人と人とがつながる豊かな生き方『55歳からのフェイスブック入門』小川和也


「え、お前、フェイスブックやってねぇの?」

 

上司に驚いたようにそう言われて、私は少しばかり憮然となる。とはいえ、やっていないのは事実だ。というよりも、ぱっと頭に出てすらこなかった。

 

「ええ、聞いたことくらいはありますが」

 

一時、若い世代が騒いでたような気がする。いや、あれはツイッターか。写真がどうこう、とかいうのは、たしか、インスタグラムとかいうやつで。

 

ああ、そうだ。フェイスブック。たしか映画でも見たはずだ。『ソーシャル・ネットワーク』とかいうタイトルの。

 

「いや、すみません、どうにも私はああいったものは苦手でして」

 

「ああ、お前は苦手そうだな。もったいない、いいスマホ持ってるのに」

 

私が愛想笑いを浮かべて言うと、上司は苦笑して答えた。先日、携帯電話を変えたばかりだ。せっかくだからとばかりに最新式のスマホとやらを買ったのだが、未だに妻との電話以外に使ったことがない。

 

昨今、スマホやネットが世の中を席捲していくにつれて、今までなかったような新しいものが次々と現れ始めた。SNSやらアプリやら、たくさんありすぎてもはやよくわからない。

 

私はいわゆる古いタイプの人間で、スマホやネットには最初から忌避感を持っていた。騒ぎ立てている若者たちを斜に構えて眺めていたら、いつの間にかそれは予想以上に社会を変え始めて、私は完全に時代遅れになってしまった。

 

一方、目の前にいる上司は私が新人時代からお世話になっている方で、私よりも年上にもかかわらずネットもスマホも完璧に使いこなしている。先日などは孫の写真を散々見せられて辟易した。

 

「フェイスブックはいいぞ、便利だし。俺たちくらいのサラリーマンの中にも使っている人は何人もいる」

 

「でも、危ないじゃないですか。ネット上で相手の素性もわからないままなんて。実際、それで事件がいくつも起こっている」

 

「いやいや、それはツイッターとかの話な。匿名で、性別も素性も隠すことができるから問題になることが多いんだ」

 

「フェイスブックと何が違うんですか?」

 

「フェイスブックは実名じゃないと駄目なんだ。顔写真もな」

 

「なら一層危ないのでは?」

 

「いやいや、顔や名前が出てるから相手も悪いことができないのさ。だから、むしろSNSの中では信頼性は高いぞ」

 

ビジネスでの連絡が取りやすい。登録しておいて損はないよ。尊敬する上司からそう言われて、私は迷った。たしかに、SNS嫌いを標榜してきたが、時代は変わりつつある。

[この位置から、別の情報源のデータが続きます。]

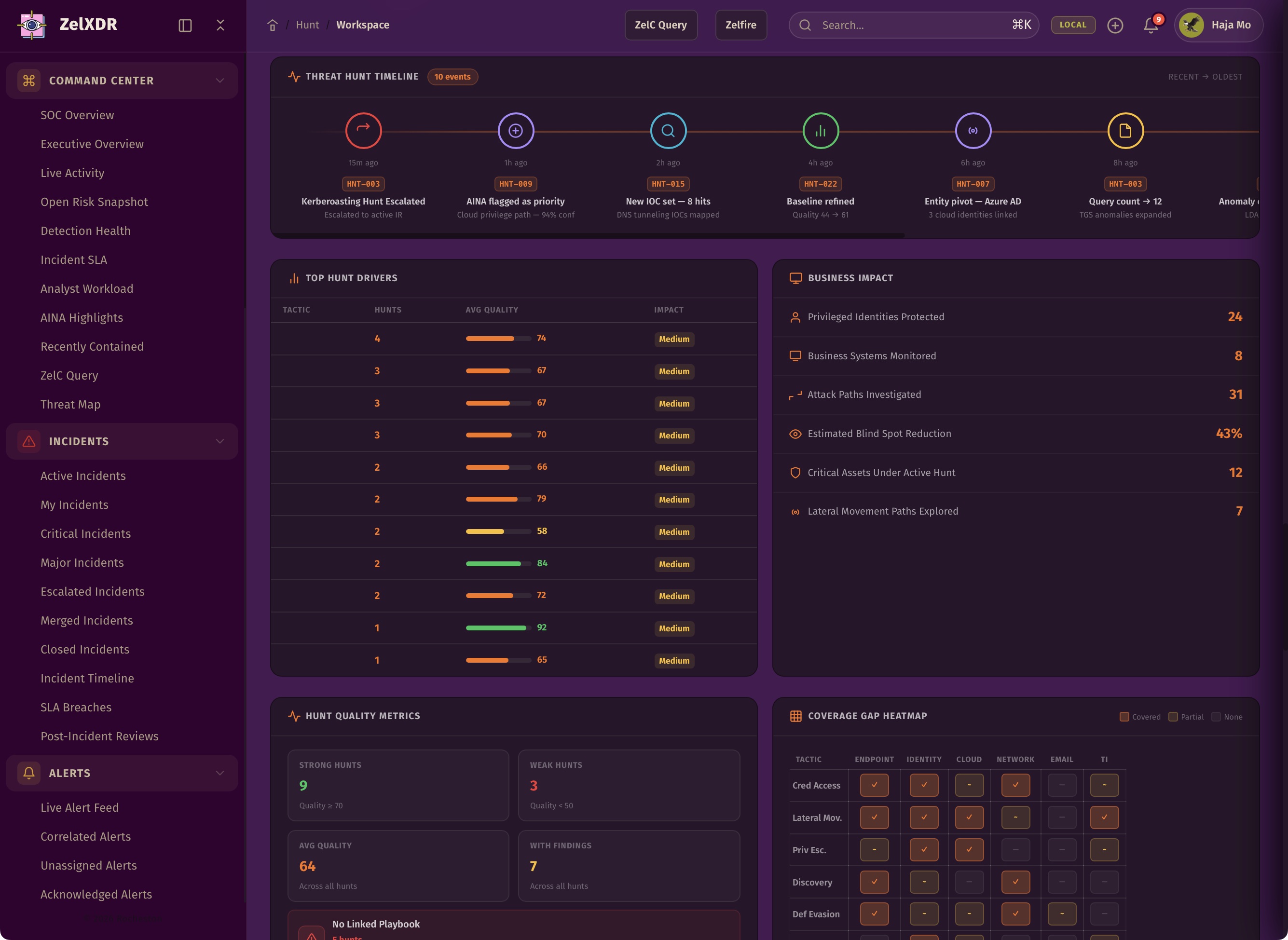Click the Query count document icon
The image size is (1288, 940).
click(x=1124, y=130)
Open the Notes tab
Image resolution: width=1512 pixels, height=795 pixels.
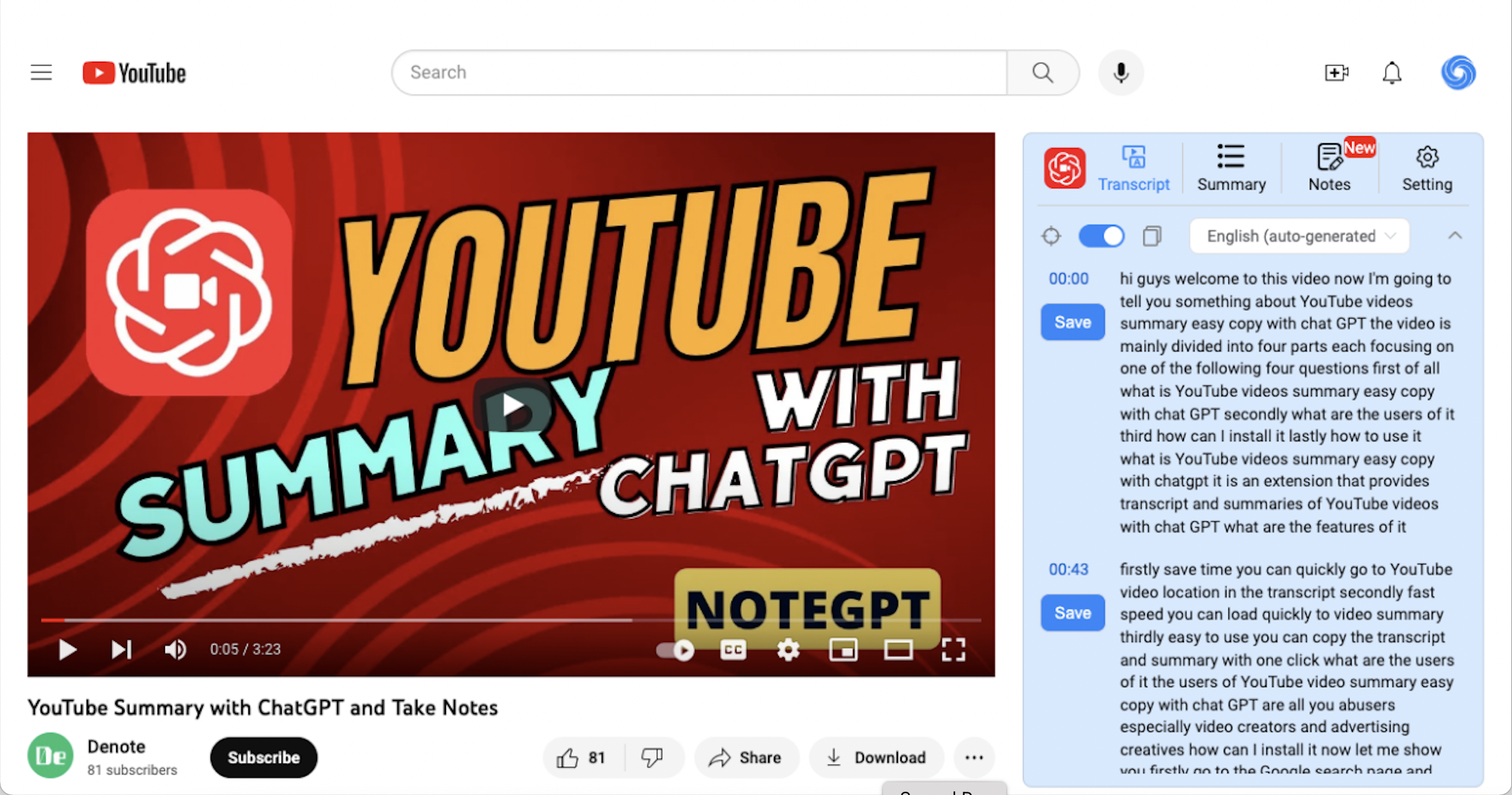click(1329, 168)
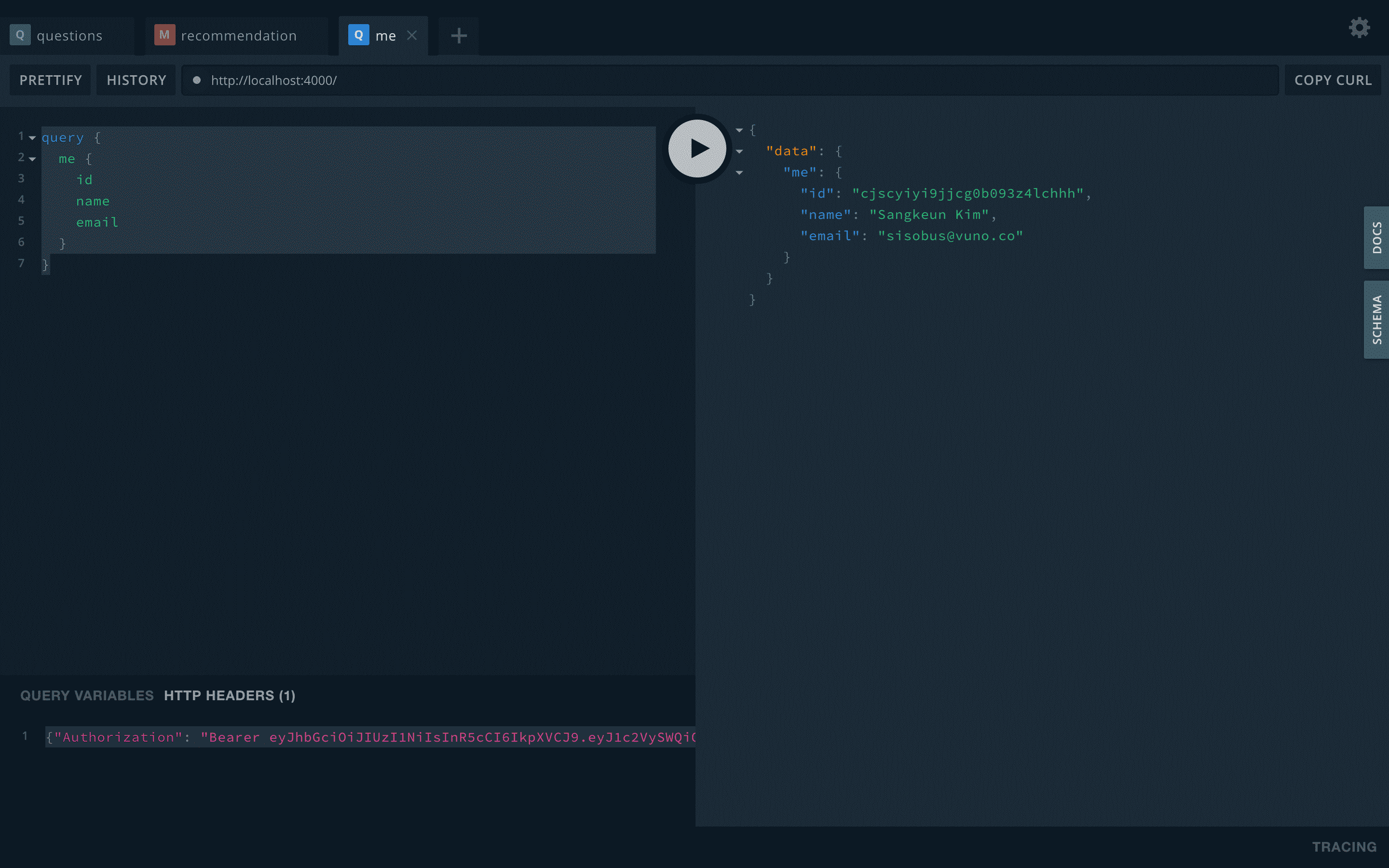This screenshot has width=1389, height=868.
Task: Open the Query Variables panel
Action: pyautogui.click(x=87, y=695)
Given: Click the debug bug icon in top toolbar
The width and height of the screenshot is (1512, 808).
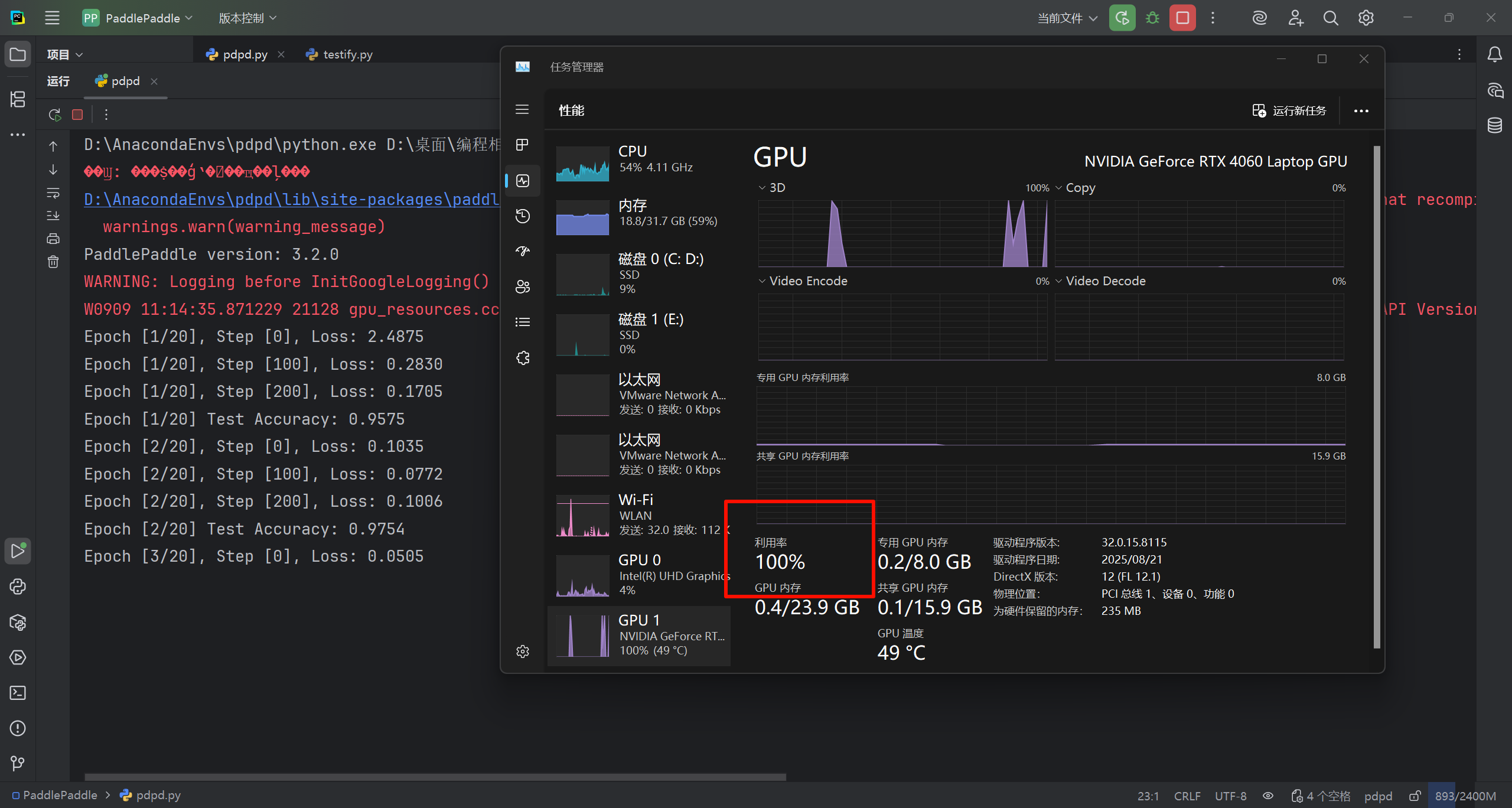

ましてや、仕事に使われるとならば、私が我儘を言っている暇などないのではないだろうか。

 

「といっても、やり方とか何もわからんわな。ほら、この本、貸してやるよ」

 

彼はカバンから一冊の本を取り出して、私に手渡した。それは、『55歳からのフェイスブック入門』と書かれている。おいおい、ドンピシャじゃないか。私はまさに今、55歳である。

 

「まあ、俺にできることはそれくらいだ。その本を読めば、フェイスブックの使い方が何から何までわかるだろうよ。使えるようになっておけば絶対に後々便利になるぞ」

 

「わかりました」

 

彼がその場から立ち去ったのを見届けて、ため息をつく。まったく、余計な仕事を増やしてくれたものだ。読むと言ったからには、読まなければなるまい。

 

私はページをめくった。途端、私は今まで触れたことのない、未知の世界への扉を開いたのだと、明らかに感じたのだ。

 

 

フェイスブックの入門書

 

みなさんは、フェイスブックというサービスを聞いたことがあるでしょうか? インターネットを利用し、人と人がつながり、交流することをサポートしてくれるサービスです。充実した人間関係作りを支援してくれるツール、と言い換えてもいいでしょう。

 

そうは言っても、「所詮、若い人向けじゃないの?」と一歩引いている方。そういう方にこそ、この本を読んでいただきたいというのが僕の願いです。

 

では、フェイスブックを使ってどんなことができるでしょうか。

 

まずは、連絡が途切れてしまった友人や知人を簡単に探せます。昔の仲間を見つけて旧交を温めたら、彼や彼女につながっているたくさんの友達とも仲良くなってしまいましょう。

 

フェイスブックは、交流を「広げる」機能と「深める」機能が盛りだくさんです。メッセージのやりとりやチャット、ゲーム、それに文字や写真の投稿はもちろん、動画の投稿もできます。

 

情報発信の場として最適です。自分の意見や考えを発信する、自分の人間性をアピールする、ブランド力を高める、といった使い方ができます。

 

さて、このサービスを利用するには、パソコンか携帯電話を使います。しかも、どのように利用するのか、それを利用してどのようなメリットを得られるのかがわかりにくく、サービス名だけでも複雑に映ります。

 

ですから、フェイスブックというインターネットの世界の新参者に対して、自分の中に抵抗感という名の大きな壁が出来上がってしまう方は、むしろ多数派なのだと思います。

 

問題は、その初心者の方にとっての壁を崩すための手立てが、一見足りているようで、実はまだ不足しているということなのです。

 

その壁が立ちはだかる理由としては、インターネットの世界では次々と新しいサービスが登場してくるので、利用者側がそれらひとつひとつをじっくり咀嚼しきれないということがあるでしょう。

 

だからこそ、フェイスブックのようなサービスを実際に利用する前に、それらの性質を根本からご理解いただかないといけない。

 

そして実際に利用してみた先には、人と人がつながることの喜びが待ち受けていることだろう。そんなことを考えながら執筆したのが、この本です。

 

関心を持っていただける多くの皆さんの手助けができたらこれに勝る喜びはありません。本書を読み終えたその時から、さらに豊かな人生が広がっていくことを心から願っています。